The show’s creators — twin brothers and North Carolina natives Jonas and Josh Pate along with University of North Carolina at Chapel Hill alumnus Shannon Burke — envisioned filming the show in Wilmington, North Carolina, which was once a hub of the film industry before the state ended its tax credit incentive program for the industry in 2014.

But Netflix opted to film the show elsewhere due to anti-LGBTQ legislation passed by North Carolina’s General Assembly, including House Bill 2, the controversial 2016 law also known as “the bathroom bill.” The law required people to use the public restrooms that corresponded to the sex on their birth certificate, rather than their gender.

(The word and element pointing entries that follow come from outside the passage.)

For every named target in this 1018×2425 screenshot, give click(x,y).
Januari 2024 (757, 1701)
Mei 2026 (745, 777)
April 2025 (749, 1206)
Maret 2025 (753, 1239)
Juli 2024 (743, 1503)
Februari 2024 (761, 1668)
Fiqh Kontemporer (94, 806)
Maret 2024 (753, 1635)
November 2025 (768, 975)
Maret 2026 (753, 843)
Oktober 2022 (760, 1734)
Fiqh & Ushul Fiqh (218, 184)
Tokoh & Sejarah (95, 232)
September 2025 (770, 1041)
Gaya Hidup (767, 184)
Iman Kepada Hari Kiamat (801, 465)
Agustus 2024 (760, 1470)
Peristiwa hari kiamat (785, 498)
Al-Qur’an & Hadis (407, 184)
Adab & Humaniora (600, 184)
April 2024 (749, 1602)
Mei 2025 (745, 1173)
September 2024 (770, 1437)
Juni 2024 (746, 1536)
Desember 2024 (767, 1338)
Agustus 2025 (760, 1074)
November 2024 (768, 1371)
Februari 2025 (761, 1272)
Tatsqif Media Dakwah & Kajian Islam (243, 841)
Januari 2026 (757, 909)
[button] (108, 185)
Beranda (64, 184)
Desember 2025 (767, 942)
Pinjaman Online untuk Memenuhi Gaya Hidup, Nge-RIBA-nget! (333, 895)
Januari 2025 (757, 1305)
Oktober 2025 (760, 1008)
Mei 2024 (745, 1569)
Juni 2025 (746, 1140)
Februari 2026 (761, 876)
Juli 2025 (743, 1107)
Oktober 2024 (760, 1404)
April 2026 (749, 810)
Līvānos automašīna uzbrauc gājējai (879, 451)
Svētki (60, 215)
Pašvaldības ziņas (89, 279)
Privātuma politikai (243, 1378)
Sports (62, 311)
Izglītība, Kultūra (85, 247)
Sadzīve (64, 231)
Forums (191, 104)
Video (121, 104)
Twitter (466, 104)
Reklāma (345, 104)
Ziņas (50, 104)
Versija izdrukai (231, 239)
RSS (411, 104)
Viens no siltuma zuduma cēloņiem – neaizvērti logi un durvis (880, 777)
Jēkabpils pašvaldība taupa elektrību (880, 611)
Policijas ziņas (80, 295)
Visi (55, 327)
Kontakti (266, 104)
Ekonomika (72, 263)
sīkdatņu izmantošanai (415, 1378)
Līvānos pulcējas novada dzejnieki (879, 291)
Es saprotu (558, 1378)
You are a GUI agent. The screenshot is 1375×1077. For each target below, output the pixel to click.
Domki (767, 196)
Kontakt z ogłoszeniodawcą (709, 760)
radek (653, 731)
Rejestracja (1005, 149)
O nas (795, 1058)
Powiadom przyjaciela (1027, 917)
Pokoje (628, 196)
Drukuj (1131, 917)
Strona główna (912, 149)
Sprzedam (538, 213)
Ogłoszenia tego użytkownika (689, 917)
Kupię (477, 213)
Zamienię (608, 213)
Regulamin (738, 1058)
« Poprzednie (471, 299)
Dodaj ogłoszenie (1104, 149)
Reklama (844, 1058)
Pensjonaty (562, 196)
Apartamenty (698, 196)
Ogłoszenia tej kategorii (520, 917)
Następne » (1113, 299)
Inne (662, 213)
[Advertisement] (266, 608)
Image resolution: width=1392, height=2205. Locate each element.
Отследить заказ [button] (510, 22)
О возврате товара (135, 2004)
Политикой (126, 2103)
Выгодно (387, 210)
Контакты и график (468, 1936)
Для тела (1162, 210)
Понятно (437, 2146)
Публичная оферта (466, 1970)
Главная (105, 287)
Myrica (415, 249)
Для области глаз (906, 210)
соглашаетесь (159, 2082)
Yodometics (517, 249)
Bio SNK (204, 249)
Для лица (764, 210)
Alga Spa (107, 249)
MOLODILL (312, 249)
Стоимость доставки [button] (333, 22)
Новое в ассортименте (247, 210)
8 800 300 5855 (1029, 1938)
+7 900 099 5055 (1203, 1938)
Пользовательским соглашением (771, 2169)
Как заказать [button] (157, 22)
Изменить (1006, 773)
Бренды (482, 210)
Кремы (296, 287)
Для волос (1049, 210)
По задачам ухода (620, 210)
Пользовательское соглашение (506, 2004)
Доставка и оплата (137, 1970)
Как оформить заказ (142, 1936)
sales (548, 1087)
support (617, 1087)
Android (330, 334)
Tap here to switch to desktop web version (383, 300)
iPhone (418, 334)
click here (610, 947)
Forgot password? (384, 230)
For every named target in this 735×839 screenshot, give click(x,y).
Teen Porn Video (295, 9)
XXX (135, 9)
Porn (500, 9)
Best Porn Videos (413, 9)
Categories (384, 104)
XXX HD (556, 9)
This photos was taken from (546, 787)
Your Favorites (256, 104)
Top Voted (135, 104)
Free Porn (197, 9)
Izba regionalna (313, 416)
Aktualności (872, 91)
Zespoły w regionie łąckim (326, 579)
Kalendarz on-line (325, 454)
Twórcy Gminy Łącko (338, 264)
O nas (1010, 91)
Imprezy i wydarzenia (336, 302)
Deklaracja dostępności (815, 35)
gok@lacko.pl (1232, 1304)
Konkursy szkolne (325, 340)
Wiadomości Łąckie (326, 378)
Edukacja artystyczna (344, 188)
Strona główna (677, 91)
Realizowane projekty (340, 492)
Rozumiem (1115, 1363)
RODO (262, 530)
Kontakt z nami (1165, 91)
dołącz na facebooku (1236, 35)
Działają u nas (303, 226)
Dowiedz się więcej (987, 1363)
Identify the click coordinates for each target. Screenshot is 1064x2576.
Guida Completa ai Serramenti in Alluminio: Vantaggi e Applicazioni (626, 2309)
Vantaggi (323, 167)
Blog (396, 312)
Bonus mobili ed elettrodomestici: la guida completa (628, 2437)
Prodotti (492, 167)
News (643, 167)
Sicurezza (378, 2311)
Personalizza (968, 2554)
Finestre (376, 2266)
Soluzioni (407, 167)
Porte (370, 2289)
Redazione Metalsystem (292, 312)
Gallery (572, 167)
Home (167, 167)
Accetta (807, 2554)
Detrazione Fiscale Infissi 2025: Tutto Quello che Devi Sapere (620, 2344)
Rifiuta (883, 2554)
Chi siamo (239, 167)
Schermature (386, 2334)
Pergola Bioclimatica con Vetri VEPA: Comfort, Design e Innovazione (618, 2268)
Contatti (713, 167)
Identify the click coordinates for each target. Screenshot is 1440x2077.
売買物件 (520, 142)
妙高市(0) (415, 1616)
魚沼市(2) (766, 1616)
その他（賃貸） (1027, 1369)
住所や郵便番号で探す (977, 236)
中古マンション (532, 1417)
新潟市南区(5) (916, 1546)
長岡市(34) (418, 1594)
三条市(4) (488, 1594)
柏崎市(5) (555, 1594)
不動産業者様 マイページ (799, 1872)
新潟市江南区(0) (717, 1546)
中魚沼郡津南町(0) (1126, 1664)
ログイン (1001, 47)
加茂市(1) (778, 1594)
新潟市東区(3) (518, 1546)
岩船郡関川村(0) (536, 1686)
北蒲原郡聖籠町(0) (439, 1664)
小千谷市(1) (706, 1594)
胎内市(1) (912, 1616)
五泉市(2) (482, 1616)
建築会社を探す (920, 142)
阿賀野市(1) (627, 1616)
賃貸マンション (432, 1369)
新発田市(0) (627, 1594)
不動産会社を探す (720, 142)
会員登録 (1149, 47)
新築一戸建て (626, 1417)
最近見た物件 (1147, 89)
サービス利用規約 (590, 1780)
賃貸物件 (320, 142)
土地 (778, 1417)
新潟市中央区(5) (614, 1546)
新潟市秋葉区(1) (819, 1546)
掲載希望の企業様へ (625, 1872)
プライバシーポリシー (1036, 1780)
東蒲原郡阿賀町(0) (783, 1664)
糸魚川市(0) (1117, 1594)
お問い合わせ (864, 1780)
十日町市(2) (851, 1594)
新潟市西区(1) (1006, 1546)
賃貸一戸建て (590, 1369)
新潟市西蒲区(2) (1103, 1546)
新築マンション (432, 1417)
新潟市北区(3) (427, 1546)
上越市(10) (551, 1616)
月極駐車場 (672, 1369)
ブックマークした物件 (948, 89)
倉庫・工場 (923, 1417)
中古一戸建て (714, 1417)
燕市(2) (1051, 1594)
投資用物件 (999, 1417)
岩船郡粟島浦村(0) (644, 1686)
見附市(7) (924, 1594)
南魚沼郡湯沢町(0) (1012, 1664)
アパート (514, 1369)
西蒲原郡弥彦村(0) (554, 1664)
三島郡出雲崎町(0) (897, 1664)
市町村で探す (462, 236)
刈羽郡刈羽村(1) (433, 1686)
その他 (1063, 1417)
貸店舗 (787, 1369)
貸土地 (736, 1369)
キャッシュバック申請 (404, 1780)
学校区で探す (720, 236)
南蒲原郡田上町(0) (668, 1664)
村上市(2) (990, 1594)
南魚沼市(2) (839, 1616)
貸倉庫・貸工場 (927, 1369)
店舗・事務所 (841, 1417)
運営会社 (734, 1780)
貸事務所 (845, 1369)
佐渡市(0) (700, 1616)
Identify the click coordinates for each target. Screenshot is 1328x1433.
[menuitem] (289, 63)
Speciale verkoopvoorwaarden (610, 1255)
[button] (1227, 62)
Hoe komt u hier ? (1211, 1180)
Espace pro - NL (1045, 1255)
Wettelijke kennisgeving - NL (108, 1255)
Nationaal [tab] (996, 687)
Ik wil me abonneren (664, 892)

House Bill 142, which in 2017 partially repealed House Bill 2, included a provision that prohibited North Carolina cities from enacting nondiscrimination ordinances until it expired on Dec. 1, 2020.

Filming for both seasons of “Outer Banks” instead took place largely in Charleston, South Carolina, where the trio of creators brought to life their fictionalized “amalgam” of places along the North Carolina coast.

Although viewers won’t see any images from the real Outer Banks on their screens, some locals say the show at least somewhat accurately captures the essence of the barrier islands.

With more than 100 miles of beaches and coastline, the Outer Banks is almost synonymous with water — and in the show, there’s no shortage of scenes where protagonist John B and the rest of the Pogues cruise through the sound in their boat or surf some “burly lefts” out in the ocean.

“I think [the show] is kind of centered around being on the water and being a culture that’s driven by the water, and so in that regard, I think we share some similarities,” Nettles said.

Beyond the physical landscape, the show also alludes to much of the region’s way of life.

Jessie McClary, an art teacher at First Flight High School in Kill Devil Hills, North Carolina, and a 22-year resident of the Outer Banks, said that she sees many similarities between the show’s characters and local high school students, including her daughter and her friends.

“The way those kids care about each other and take care of each other, they do that here,” she said.

McClary’s 17-year-old daughter, Gabi, said that she and her friends spend their summers the same way that the Pogues do — minus the treasure hunting and violence, of course.

“Working in restaurants, going to the beach, hanging out, going out on the boat in the sound, that’s what we have to do here,” Gabi McClary said. “And I think that they did a good job of showing that.”

For locals, the recent increased tourism in the region can be both a blessing and a curse. While the influx of tourists does overrun the ordinarily small, quiet region, it supports the local economy.

“What people don’t realize is that we couldn’t live here without the tourism,” Jessie McClary said.

Alec Daniel, an 18-year-old from Gloucester County, visits the area each year with his family on vacation. The “Outer Banks” show fan stopped by the Kildare Island Surfboard Co. pop-up event in Nags Head last week and proudly wore a “Kook Princess” shirt from the Volcom line.

“This is somewhere that I’ve been my whole life,” Daniel said, “so it was cool to watch a show about this place.”